The only price is a brief warm-up. The first time you scroll a channel after clearing, Slack fetches its images and previews from the network again, so things load a beat slower for a little while. That is the whole downside. In exchange, clearing the cache is also the standard fix when Slack shows stale images or misbehaves after an update. Diskmack identifies both of these folders automatically and cleans them the safe way.
How to check its size
In Finder: In Finder, choose Go > Go to Folder (or press Command-Shift-G), type ~/Library/Application Support/Slack and press Return. Click the Cache folder once and press Command-I to see its size, then do the same for the Service Worker folder. If Finder says the folder can't be found, you have the Mac App Store version of Slack: its copy lives at ~/Library/Containers/com.tinyspeck.slackmacgap/Data/Library/Application Support/Slack, with the same two folders inside.
In Terminal:
du -sh ~/Library/"Application Support/Slack/Cache" ~/Library/"Application Support/Slack/Service Worker"How to clean it
- Quit Slack completely: click the Slack window, press Command-Q, and make sure it is gone from the Dock (right-click its Dock icon and choose Quit if it is still running).
- In Finder, choose Go > Go to Folder (Command-Shift-G), type ~/Library/Application Support/Slack and press Return.
- Select the Cache folder and press Command-Delete to move it to the Trash.
- Select the Service Worker folder and press Command-Delete as well.
- Leave the other folders in there alone; they hold your sign-ins and local settings.
- Reopen Slack. It rebuilds the Service Worker data on launch and re-downloads images as you browse.
- Empty the Trash to actually reclaim the space.
Slack must not be running while you delete these folders. An open Slack holds them in use, and clearing a live cache can leave the app confused until you restart it anyway. Mac App Store installs keep the same two folders under ~/Library/Containers/com.tinyspeck.slackmacgap/Data/Library/Application Support/Slack; the steps are otherwise identical.
Will it come back?
Yes, and quickly, because that is the folder doing its job. The Service Worker cache is rebuilt the moment Slack launches again, and the Cache folder refills as you open channels and Slack re-downloads the images and previews you scroll past. How fast it regrows tracks how you use Slack: a light single-workspace user might stay under a few hundred megabytes for months, while someone in several image-heavy workspaces can be back near the old size within weeks. Treat clearing it as periodic maintenance, or as the fix for a misbehaving Slack, not as a one-time cure.
Common questions
Will clearing the cache sign me out of Slack?

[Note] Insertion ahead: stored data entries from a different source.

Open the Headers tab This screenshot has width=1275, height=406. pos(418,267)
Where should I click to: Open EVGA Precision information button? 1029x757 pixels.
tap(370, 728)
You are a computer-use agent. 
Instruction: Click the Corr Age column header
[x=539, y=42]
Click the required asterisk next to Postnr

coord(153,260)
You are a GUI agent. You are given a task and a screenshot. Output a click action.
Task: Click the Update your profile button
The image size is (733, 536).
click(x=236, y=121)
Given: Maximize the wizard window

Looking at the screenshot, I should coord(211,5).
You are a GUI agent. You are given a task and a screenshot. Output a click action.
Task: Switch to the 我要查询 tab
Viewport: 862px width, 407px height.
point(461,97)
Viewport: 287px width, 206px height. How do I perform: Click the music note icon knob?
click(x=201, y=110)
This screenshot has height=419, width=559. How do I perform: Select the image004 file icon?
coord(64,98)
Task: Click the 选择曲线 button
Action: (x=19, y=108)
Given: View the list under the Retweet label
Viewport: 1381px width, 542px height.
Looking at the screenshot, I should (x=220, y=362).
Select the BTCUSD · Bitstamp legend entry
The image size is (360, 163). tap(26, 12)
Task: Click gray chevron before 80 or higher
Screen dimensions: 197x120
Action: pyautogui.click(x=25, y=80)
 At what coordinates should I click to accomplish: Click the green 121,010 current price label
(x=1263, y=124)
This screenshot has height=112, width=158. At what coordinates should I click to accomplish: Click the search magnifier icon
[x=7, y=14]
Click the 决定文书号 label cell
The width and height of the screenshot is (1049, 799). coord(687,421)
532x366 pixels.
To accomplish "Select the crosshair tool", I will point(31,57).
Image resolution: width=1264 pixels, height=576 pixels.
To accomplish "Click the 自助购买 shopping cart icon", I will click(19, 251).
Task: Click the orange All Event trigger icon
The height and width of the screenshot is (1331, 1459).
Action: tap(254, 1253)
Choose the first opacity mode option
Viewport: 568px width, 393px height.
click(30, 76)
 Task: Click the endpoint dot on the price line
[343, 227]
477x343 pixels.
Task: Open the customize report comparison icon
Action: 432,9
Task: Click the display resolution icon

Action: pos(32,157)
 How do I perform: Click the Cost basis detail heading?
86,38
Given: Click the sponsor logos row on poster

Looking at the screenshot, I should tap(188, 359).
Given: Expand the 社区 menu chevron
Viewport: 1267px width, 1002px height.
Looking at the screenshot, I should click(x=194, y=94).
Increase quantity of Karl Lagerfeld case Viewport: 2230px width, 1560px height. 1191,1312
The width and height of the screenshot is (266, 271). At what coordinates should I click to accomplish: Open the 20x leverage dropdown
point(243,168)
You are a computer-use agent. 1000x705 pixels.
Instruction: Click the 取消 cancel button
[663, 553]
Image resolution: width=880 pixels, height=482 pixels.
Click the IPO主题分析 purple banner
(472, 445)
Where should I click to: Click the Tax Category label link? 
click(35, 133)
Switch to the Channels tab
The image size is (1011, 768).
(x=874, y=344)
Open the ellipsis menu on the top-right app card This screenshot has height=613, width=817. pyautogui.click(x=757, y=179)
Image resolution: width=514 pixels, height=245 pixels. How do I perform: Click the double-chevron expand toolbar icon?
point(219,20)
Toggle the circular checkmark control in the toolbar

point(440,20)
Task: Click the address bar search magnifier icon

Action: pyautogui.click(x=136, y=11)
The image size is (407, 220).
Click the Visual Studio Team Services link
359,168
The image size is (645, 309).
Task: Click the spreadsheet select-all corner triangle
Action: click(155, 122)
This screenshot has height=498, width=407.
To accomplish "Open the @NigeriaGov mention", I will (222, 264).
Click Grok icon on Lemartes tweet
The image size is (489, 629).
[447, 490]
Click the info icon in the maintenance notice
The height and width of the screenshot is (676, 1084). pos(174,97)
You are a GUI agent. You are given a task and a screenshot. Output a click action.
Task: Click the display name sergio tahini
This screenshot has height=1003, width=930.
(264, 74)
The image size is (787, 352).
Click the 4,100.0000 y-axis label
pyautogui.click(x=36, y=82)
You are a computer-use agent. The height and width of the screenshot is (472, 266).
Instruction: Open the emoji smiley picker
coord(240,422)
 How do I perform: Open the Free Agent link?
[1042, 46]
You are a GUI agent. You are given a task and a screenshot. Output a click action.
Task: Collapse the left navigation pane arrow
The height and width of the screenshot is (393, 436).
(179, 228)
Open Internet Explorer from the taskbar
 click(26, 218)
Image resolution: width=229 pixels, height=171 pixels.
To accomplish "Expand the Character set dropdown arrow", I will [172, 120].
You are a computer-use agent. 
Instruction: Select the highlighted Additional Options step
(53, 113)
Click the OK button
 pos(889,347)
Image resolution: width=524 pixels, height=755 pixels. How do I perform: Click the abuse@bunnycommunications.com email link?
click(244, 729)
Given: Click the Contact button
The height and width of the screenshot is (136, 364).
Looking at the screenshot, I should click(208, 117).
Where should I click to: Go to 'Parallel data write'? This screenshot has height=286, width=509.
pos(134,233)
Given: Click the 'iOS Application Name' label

No. Your sign-ins and workspace list are stored in other parts of the Slack folder, not in Cache or Service Worker. After clearing, Slack opens to the same workspaces and channels, and your message history and drafts come straight back from Slack's servers.
Slack shows old images or acts glitchy. Will this fix it?
Often, yes. A stale cache is the usual culprit behind outdated avatars, broken previews, and weirdness after an update. Slack even ships a menu item for exactly this: Help > Troubleshooting > Clear Cache and Restart, which clears the same data and relaunches the app for you.
Can I just delete the whole ~/Library/Application Support/Slack folder?
You can, but it is a full reset: you get signed out of every workspace and lose local preferences, so you will redo setup on next launch. Unless you are deliberately wiping the app, stick to the Cache and Service Worker folders.
How big does the Slack cache actually get?
It depends entirely on usage. A light user might find a hundred megabytes or so, while heavy multi-workspace users can accumulate a gigabyte or more over months. The du command above gives you the real number for your Mac before you decide it is worth clearing.